Il éclata de rire et, me laissant entraîner, je me mis à rire moi aussi.
Pendant quelques minutes, nous sommes restés à glousser tous les deux comme des idiots. C’était le genre de fou rire qu’on a après une épreuve de tension vraiment forte. Un rire de soulagement. Un rire qui dit « nous sommes encore vivants ».
— Euh, à propos, j’allais attendre que nous soyons tous ensemble pour en parler, commença Marco, mais je crois que nous avons un problème.
— Lequel ?
— C’était dans le journal de ce matin. Deux articles. Un sur un type qui va partir à la recherche d’un soi-disant trésor échoué au large de la côte. L’autre, c’était un article sur un grand expert en biologie marine qui a un bateau et qui va faire des explorations sous-marines au large de notre côte.
— Oui ? Et alors ?
— Alors tout à coup, notre coin d’océan intéresse tout le monde. Des chasseurs de trésor et une expédition sous-marine ? En même temps ?
— Des Contrôleurs ?
Marco hocha la tête.
— Je pense que oui. Je crois que tout ça, c’est une couverture pour envoyer deux bateaux là-bas avec plein de plongeurs. À mon avis, c’est eux.

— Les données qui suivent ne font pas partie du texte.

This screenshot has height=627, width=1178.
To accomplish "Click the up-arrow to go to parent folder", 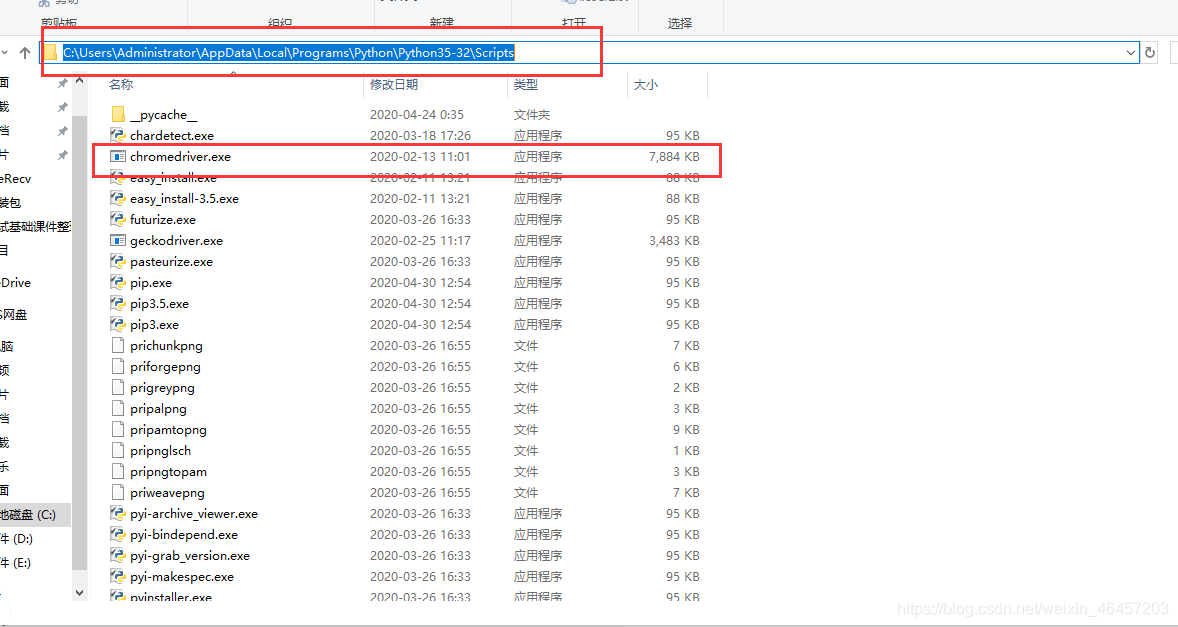I will click(x=23, y=52).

Et je crois qu’ils cherchent la même chose que nous.
Je sentis soudain une faiblesse. L’image que m’avait communiquée la baleine refit surface dans mon esprit. Et aussi le cri étouffé de mes rêves, l’appel au secours.
— Je… je ne peux obliger personne à retourner là-bas, chuchotai-je. Nous pourrions avoir moins de chance la prochaine fois.
Marco avait l’air mal à l’aise.
— Cassie, dit-il. Tu sais ce que je pense de tout ça. Je trouve que nous devons nous protéger nous-mêmes d’abord. Et nos familles. (Il jeta un coup d’œil vers la porte de son appartement.) Mais d’un autre côté… après ce que l’Andalite a fait pour nous, je crois que j’aurais du mal à me sentir humain si je n’essayais pas de sauver cette créature.
— Je ne sais pas qui il y a là-bas. Je ne sais même pas si c’est quelqu’un de réel.
— Mais tu crois que c’est un Andalite.
— Je crois. Mais, Marco, je ne sais pas. Et si quelqu’un est blessé… ou meurt… à cause de ces rêves que je fais – je ne peux pas prendre une décision si importante.
— Oui, mais peux-tu décider de ne rien faire ? Ça aussi, c’est une décision.
Je ne pus que sourire.
— Tu sais, Marco que, pour quelqu’un qui passe son temps à rigoler et à jouer le casse-pieds, tu dis des choses drôlement intelligentes ?
— Ouais, je sais, mais ne le dis à personne, ça casserait mon image.
Je commençai à m’éloigner.
— Tu sais ce qu’il y avait de bizarre, hier ? me lança alors Marco.
— Quoi ?
— Les requins. Ils étaient tellement meurtriers. On a peur des Hork-Bajirs et des Taxxons et de Vysserk Trois, mais on a tendance à oublier qu’ici même sur notre bonne vieille planète la Terre, il y a des créatures tout aussi féroces et dangereuses. Ce serait drôle que ce ne soit pas un extraterrestre qui finisse par nous avoir, mais une quelconque créature normale de la Terre.
Je ne trouvais pas ça drôle du tout.